# Buidling data set to generate Z matrix, based on Goslin
---

This notebook generates data sets to build our Z matrices based on our model:       
    
        𝐘 = 𝐗 𝛃 𝐙' + 𝐄 , where    

- 𝐘 is the outcome data matrix (trigliceride levels)
- 𝐗 is a design matrix constructed from individual covariates (phenotype status, whether they were taking fish oil)
- 𝛃 is the coefficient matrices to estimate
- 𝐙 is a design matrix constructed from outcome covariates (e.g., information about the triglicerides)
- 𝐄 is random error assumed to have mean zero, independent across individuals, but possibly correlated across outcomes

Goslin is a Lipid Shorthand Nomenclature Grammars and uses ANTLRv4 compatible context-free EBNF grammars; we use the R package `rgoslin` to extract lipids information such as oxidation, number of double bonds... 

## Input

### Libraries

In [1]:
# To use RCall for the first time, one needs to 
# the location of the R home directory.
firstTimeRCall = false
if firstTimeRCall
    using Pkg
    io = IOBuffer()
    versioninfo(io)
    if occursin("Windows", String(take!(io)))
        ENV["R_HOME"] = "C:/PROGRA~1/R/R-44~1.0" # from R.home() in R
    else 
        ENV["R_HOME"] = "/usr/lib/R"

    end
    Pkg.build("RCall")
end         

In [1]:
using CSV, DataFrames, DataFramesMeta, Missings, CategoricalArrays
using StatsBase
# using StatsBase, Statistics, MultivariateStats, MatrixLM, Random, Distributions
using RCall
# using LinearAlgebra, RCall
# using FreqTables, Plots
# using StatsPlots

### Ext.
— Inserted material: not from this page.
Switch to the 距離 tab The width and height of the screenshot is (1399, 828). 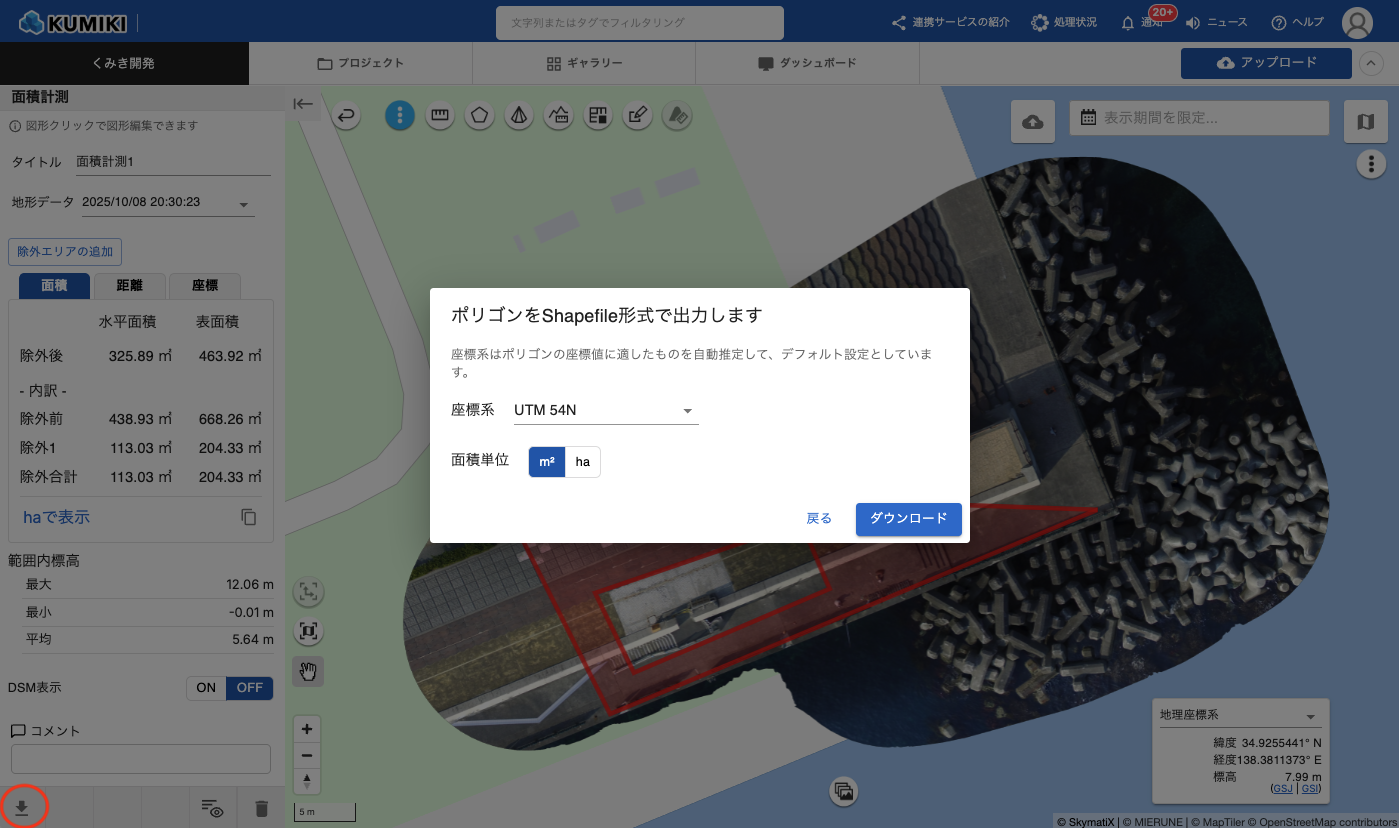click(129, 286)
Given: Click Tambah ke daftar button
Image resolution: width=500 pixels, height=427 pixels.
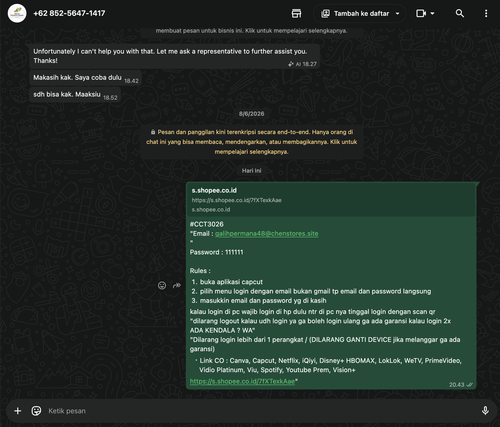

Functions

In [2]:
include(joinpath(@__DIR__,"..", "..","src","utils.jl" ));

### Load data

Load look up table for the positive lipids.

In [3]:
# Load look up table `dfXref` contains the negative and the positve lipid ID (e.g., posLip1762) 
# and the original names of the potential identified lipids molecule (e.g. 4_TG(22:4_22:4_22:4)+NH4)
lipidsXref = realpath((@__DIR__)*"/../../data/data_processed/inl2b_Lipids_Xref.csv")
dfXref = DataFrame(CSV.File(lipidsXref));

## Extract first candidate of each lipids ID

Create a column containing the first cleaned candidate.

In [4]:
dfXref.Lipids = string.(map(x -> getLipName(x), dfXref.OriginalNames));

Let create extra columns that include information about oxydation ("Ox") and plasmogen information ("plasmanyl" or "plasmenyl"):

In [5]:
# Create oxydation and plasmogen column
dfXref.Oxidation = repeat(["no"], size(dfXref)[1]);
dfXref.Plasmalogen = repeat(["no"], size(dfXref)[1]);

Example:

In [6]:
# dfXref[sample(1:size(dfXref)[1], 3, replace= false),:] # 3 random lipids
dfXref[[495, 496, 696],:]

Row,lipID,OriginalNames,Lipids,Oxidation,Plasmalogen
Unnamed: 0_level_1,String15,String,String,String,String
1,posLip73,1_PC(14:0_16:0)+H,PC(14:0/16:0),no,no
2,posLip74,1_PC(14:0_20:4)+H,PC(14:0/20:4),no,no
3,posLip274,1_TG(16:0_20:4_22:6)+NH4,TG(16:0/20:4/22:6),no,no


We need to convert the nomenclature to be compatible with `GOSLIN` package nomenclature and fill in `Oxidation` and `Plasmalogen` columns:

In [7]:
# Clean Names 
for i in 1:size(dfXref)[1]
    dfXref.Lipids[i] = replace(dfXref.Lipids[i], "-H"=>"")
    dfXref.Lipids[i] = replace(dfXref.Lipids[i], "SPLASH_"=>"")
    dfXref.Lipids[i] = replace(dfXref.Lipids[i], "SPLASH/"=>"")
    if occursin("AcCar", dfXref.Lipids[i])
        dfXref.Lipids[i] = replace(dfXref.Lipids[i], "AcCar"=>"CAR" )
    else
        if occursin(r"(?i)plasmenyl-", dfXref.Lipids[i])
            dfXref.Lipids[i] = replace(dfXref.Lipids[i], r"(?i)plasmenyl-"=>"" )
            dfXref.Plasmalogen[i] = "plasmenyl"
        else
            if occursin(r"(?i)plasmanyl-", dfXref.Lipids[i])
            dfXref.Lipids[i] = replace(dfXref.Lipids[i], r"(?i)plasmanyl-"=>"" )
            dfXref.Plasmalogen[i] = "plasmanyl"
            else
                if occursin("Cer-NS", dfXref.Lipids[i])
                    dfXref.Lipids[i] = replace(dfXref.Lipids[i], "Cer-NS"=>"Cer" )
                else
                    if occursin("Ox", dfXref.Lipids[i])
                        dfXref.Lipids[i] = replace(dfXref.Lipids[i], "Ox"=>"")
                        dfXref.Oxidation[i] = "yes"
                    else
                        if occursin("AcCa(", dfXref.Lipids[i])
                                dfXref.Lipids[i] = replace(dfXref.Lipids[i], "AcCa("=>"CAR(" )
                        end
                    end
                end
            end
        end
    end
    
    
end

In [8]:
replace("TG(18:8_20:2_20:5)", "_" => "/")

"TG(18:8/20:2/20:5)"

### Save intermediate results

In [9]:
# realpath((@__DIR__)*"/../../data/dataprocessed/")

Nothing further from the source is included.